This article is solely my personal opinion, and does not represent my employer’s position.
What are AI Agents? It seems like every software company in the world is now describing their software as an agent. There’s a long tradition of attaching each new technology buzzword to a company’s software, with or without making any changes to it whatsoever. “Agent” seems to primarily be the replacement for “AI”, “Big Data,” “Analytics,” or “Responsive.”

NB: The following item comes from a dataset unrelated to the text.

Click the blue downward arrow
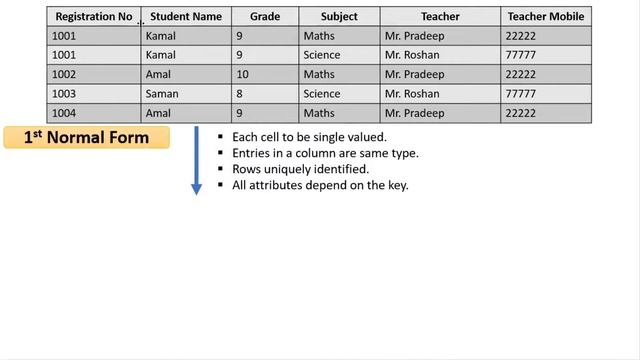 coord(196,160)
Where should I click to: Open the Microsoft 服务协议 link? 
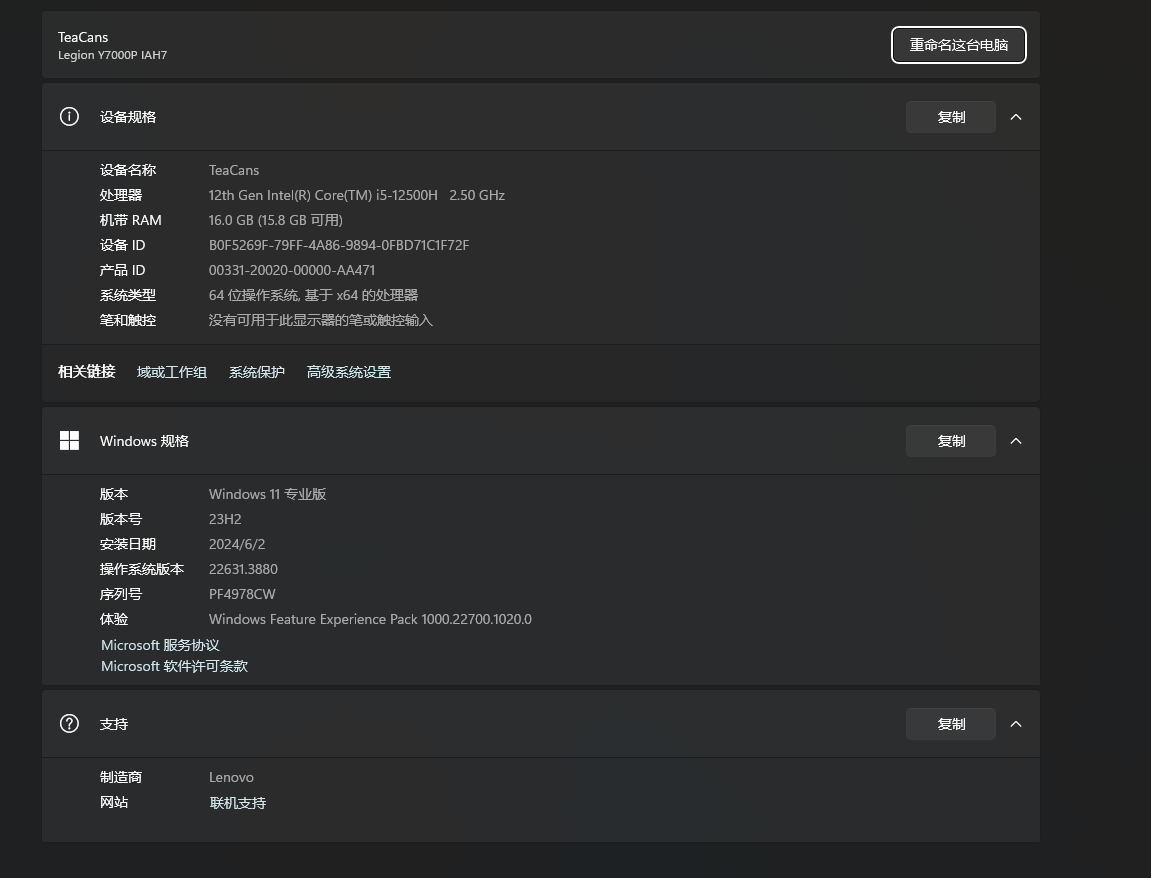(x=159, y=645)
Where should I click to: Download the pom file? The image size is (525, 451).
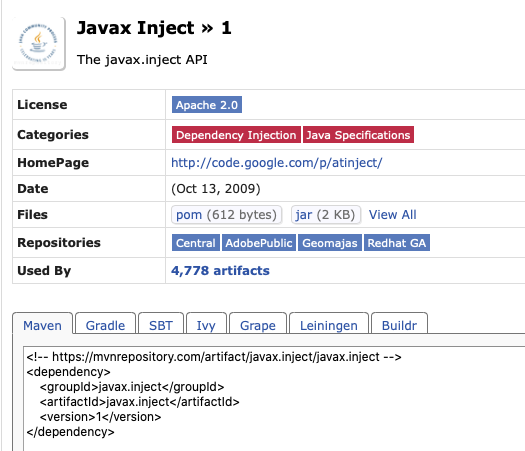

But AI Agents are a real technology. Even if most are not, some products are being genuine when they use the term. This article lays out the functionalities and capabilities that make up AI Agents – and introduces a complexity hierarchy so that you can evaluate yourself software that claims to be agentic.
“Agent” Defined
The most accurate (and least precise) definition of an AI Agent is software that has agency to act on your behalf. That is, it can “decide” what to do. This comes from the real world: when you hire a real estate or talent agent, they do the work to execute your will. I don’t think this definition is helpful, because my furnace can “decide” to shut off the heater because it is warm enough, and the computer from WarGames can “decide” to start thermonuclear war. Most definitions, including Wikipedia’s, cover this entire gamut. Let’s be more precise.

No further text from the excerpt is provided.